Problems reading delta lake files in Databricks

103 Views Asked by At

In another issue here I was having difficulty reading all the files, someone managed to help me. I managed to read all the files, but can you guys give me some more help?

I'm reading 12 different files, and a new file is only inserted once a year.

In these 12 files, each one refers to a year, and I wanted to insert a column with the year that file refers to.

In the case of files, the first line only has "Fiscal year: 2013", and I wanted to make this column a line for each file, but it reads them all as a single year.

I'm doing it this way:

# Extract the year from the file
first_line = spark.read.text(path_files).first()[0]
file_year = re.search(r"\d{4}", first_line).group()
1

There are 1 best solutions below

7
Karthikeyan Rasipalay Durairaj On

You can find the logic for your requirement .

Note : Based on the same file which you have shared, I could not figure out the delimiter of the file . So , I have assumed delimiter of your input file is comma(',').

Input file format :

year: 2017  
CITY,COD
abc,123
def,456
geh,789

#getting the year of the data 

var_lines_df = spark.read.csv("/FileStore/tables/input1")
var_first_line = var_lines_rdd.first()[0]
var_year = var_first_line.split(":")[1]
print(var_year)

#creating the dataframe and create a another column based on the Year of the data . 

from pyspark.sql.functions import lit
lines_to_skip = 1
lines_rdd = spark.sparkContext.textFile("/FileStore/tables/input1")
filtered_rdd = lines_rdd.zipWithIndex().filter(lambda x: x[1] >= lines_to_skip).map(lambda x: x[0])
df = spark.read.option("delimiter", ",").csv(filtered_rdd, header=True, inferSchema=True)
df_with_new_column = df.withColumn("year", lit(var_year))
display(df_with_new_column)

enter image description here

**EXTRACTED INFORMATION**
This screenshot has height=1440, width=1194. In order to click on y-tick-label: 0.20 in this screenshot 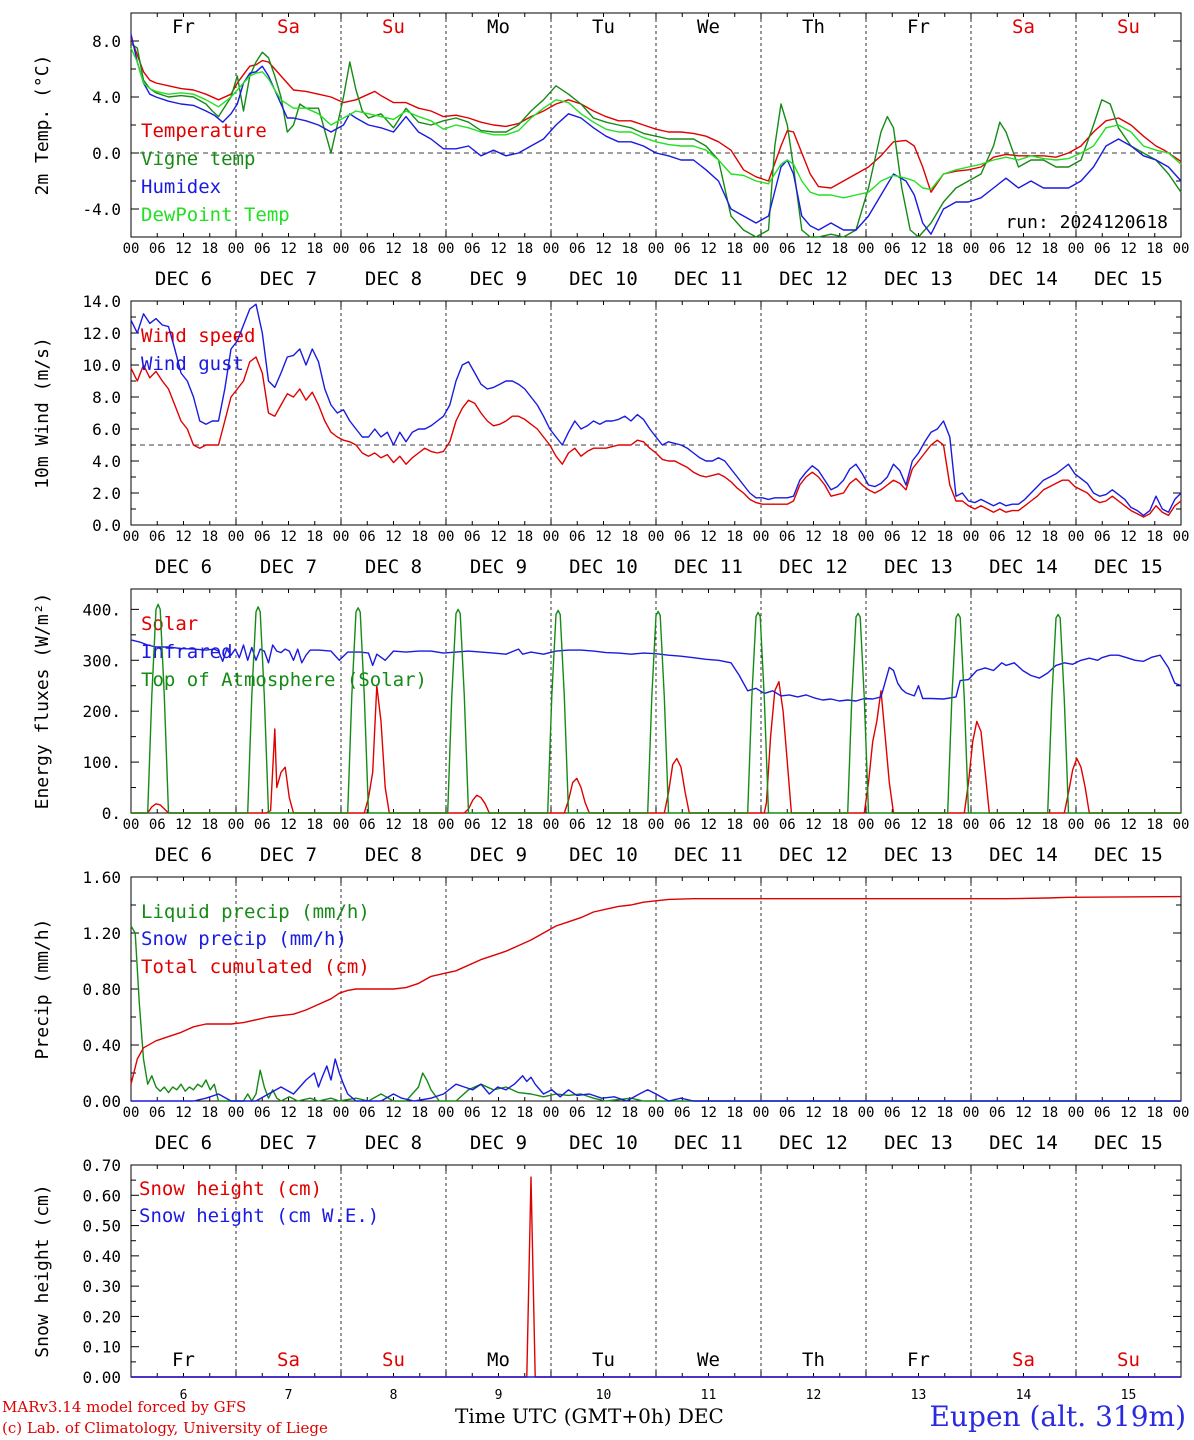, I will do `click(102, 1316)`.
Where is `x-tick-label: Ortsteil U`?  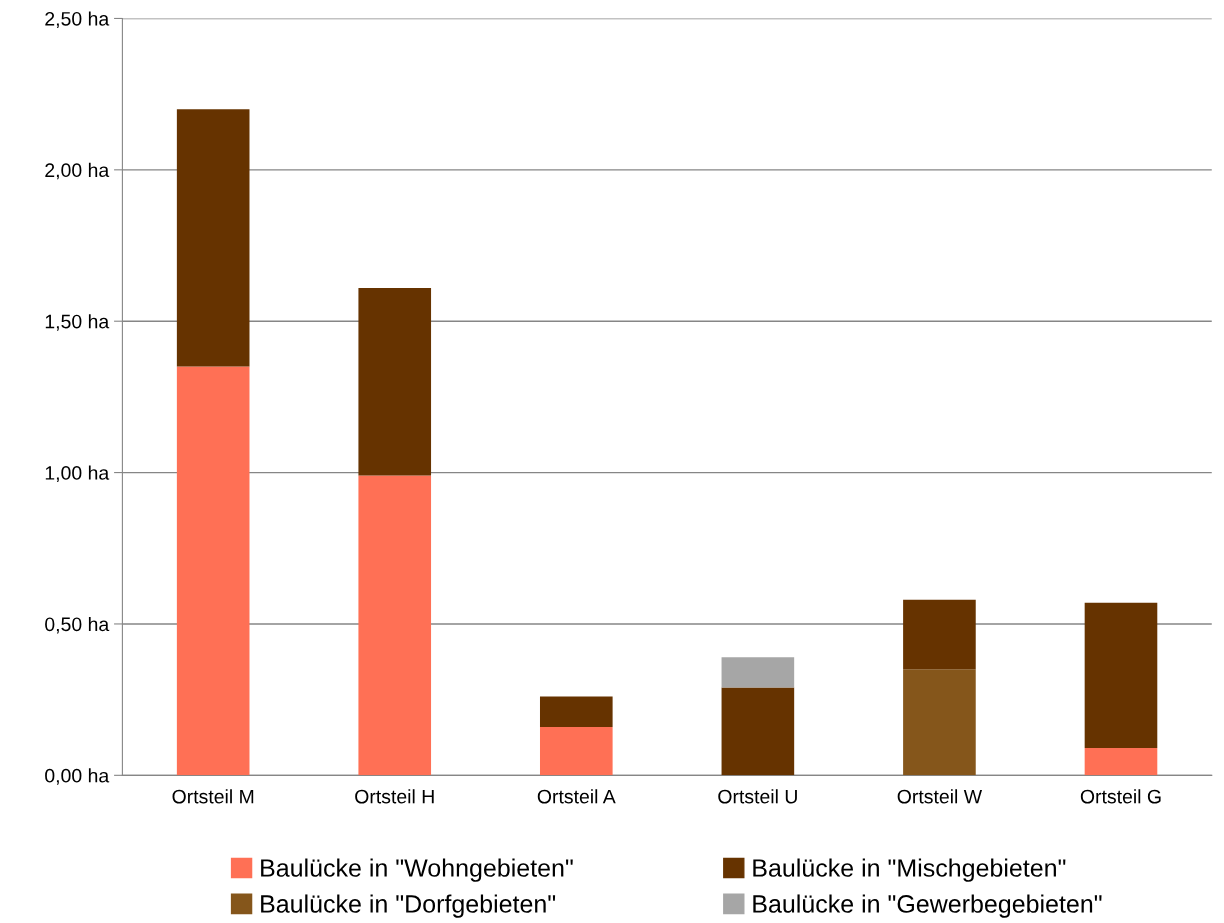 x-tick-label: Ortsteil U is located at coordinates (758, 796).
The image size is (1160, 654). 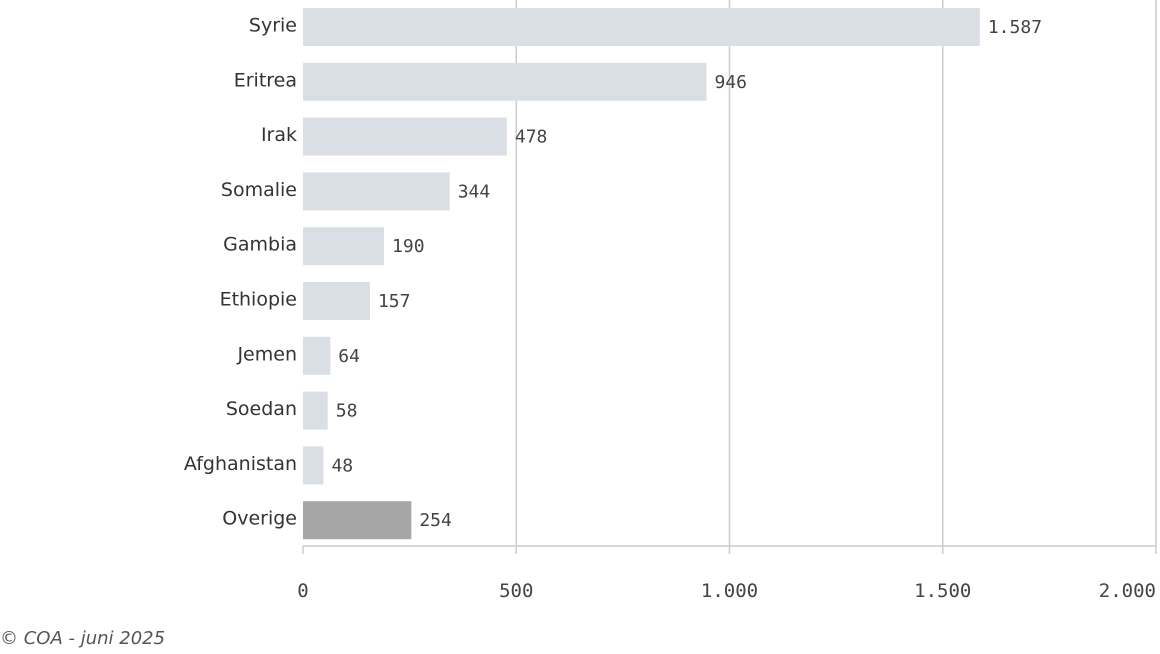 I want to click on bar-irak, so click(x=405, y=136).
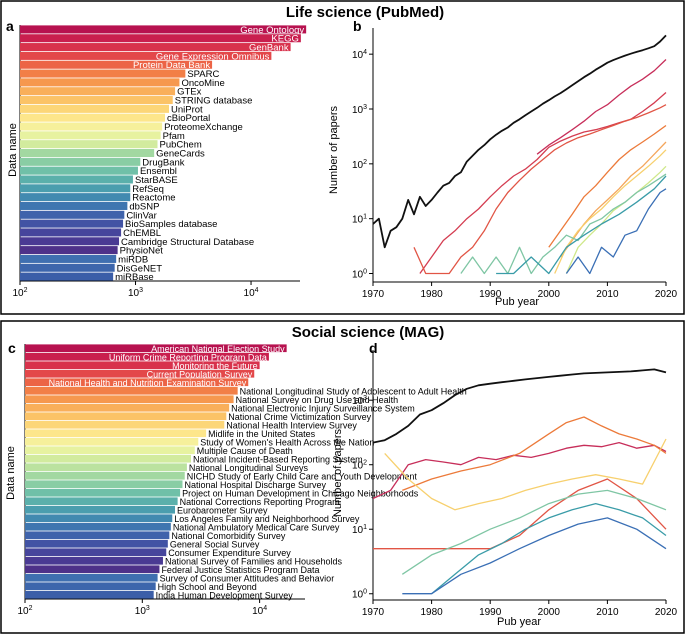  Describe the element at coordinates (365, 12) in the screenshot. I see `life-science-title: Life science (PubMed)` at that location.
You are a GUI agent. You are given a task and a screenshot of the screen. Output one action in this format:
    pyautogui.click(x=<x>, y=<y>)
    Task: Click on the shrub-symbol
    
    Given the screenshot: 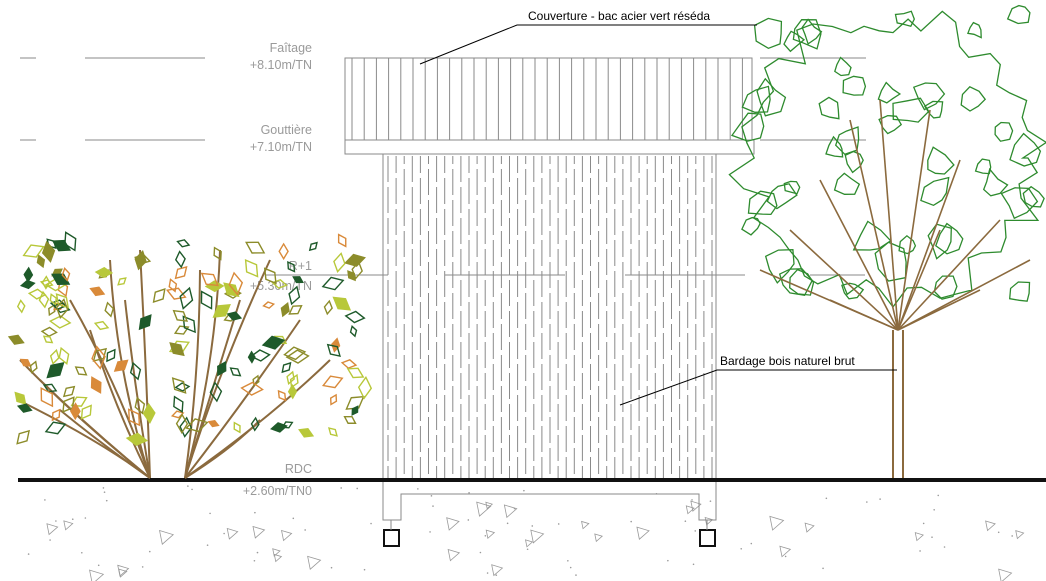 What is the action you would take?
    pyautogui.click(x=190, y=355)
    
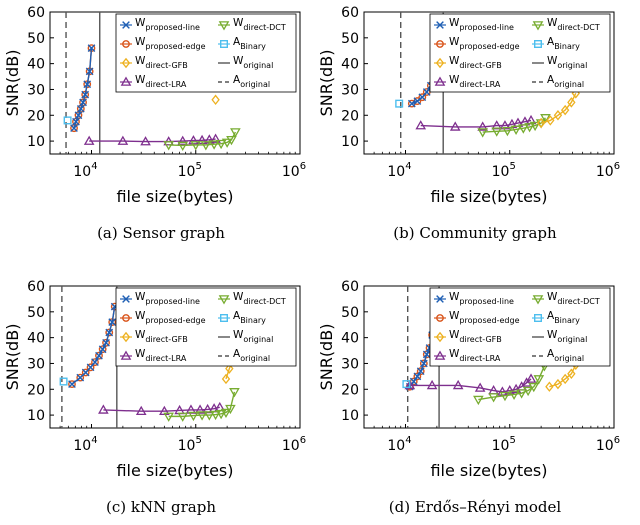 The width and height of the screenshot is (640, 525). I want to click on x-tick-label: 10⁵, so click(504, 170).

**PROBLEM STATEMENT**
Please reproduce the Databricks forum thread above word for word, from its title to its last line.

**ANSWER FOR THIS EXERCISE**
Problems reading delta lake files in Databricks

103 Views Asked by At

In another issue here I was having difficulty reading all the files, someone managed to help me. I managed to read all the files, but can you guys give me some more help?

I'm reading 12 different files, and a new file is only inserted once a year.

In these 12 files, each one refers to a year, and I wanted to insert a column with the year that file refers to.

In the case of files, the first line only has "Fiscal year: 2013", and I wanted to make this column a line for each file, but it reads them all as a single year.

I'm doing it this way:

# Extract the year from the file
first_line = spark.read.text(path_files).first()[0]
file_year = re.search(r"\d{4}", first_line).group()
1

There are 1 best solutions below

7
Karthikeyan Rasipalay Durairaj On

You can find the logic for your requirement .

Note : Based on the same file which you have shared, I could not figure out the delimiter of the file . So , I have assumed delimiter of your input file is comma(',').

Input file format :

year: 2017  
CITY,COD
abc,123
def,456
geh,789

#getting the year of the data 

var_lines_df = spark.read.csv("/FileStore/tables/input1")
var_first_line = var_lines_rdd.first()[0]
var_year = var_first_line.split(":")[1]
print(var_year)

#creating the dataframe and create a another column based on the Year of the data . 

from pyspark.sql.functions import lit
lines_to_skip = 1
lines_rdd = spark.sparkContext.textFile("/FileStore/tables/input1")
filtered_rdd = lines_rdd.zipWithIndex().filter(lambda x: x[1] >= lines_to_skip).map(lambda x: x[0])
df = spark.read.option("delimiter", ",").csv(filtered_rdd, header=True, inferSchema=True)
df_with_new_column = df.withColumn("year", lit(var_year))
display(df_with_new_column)

enter image description here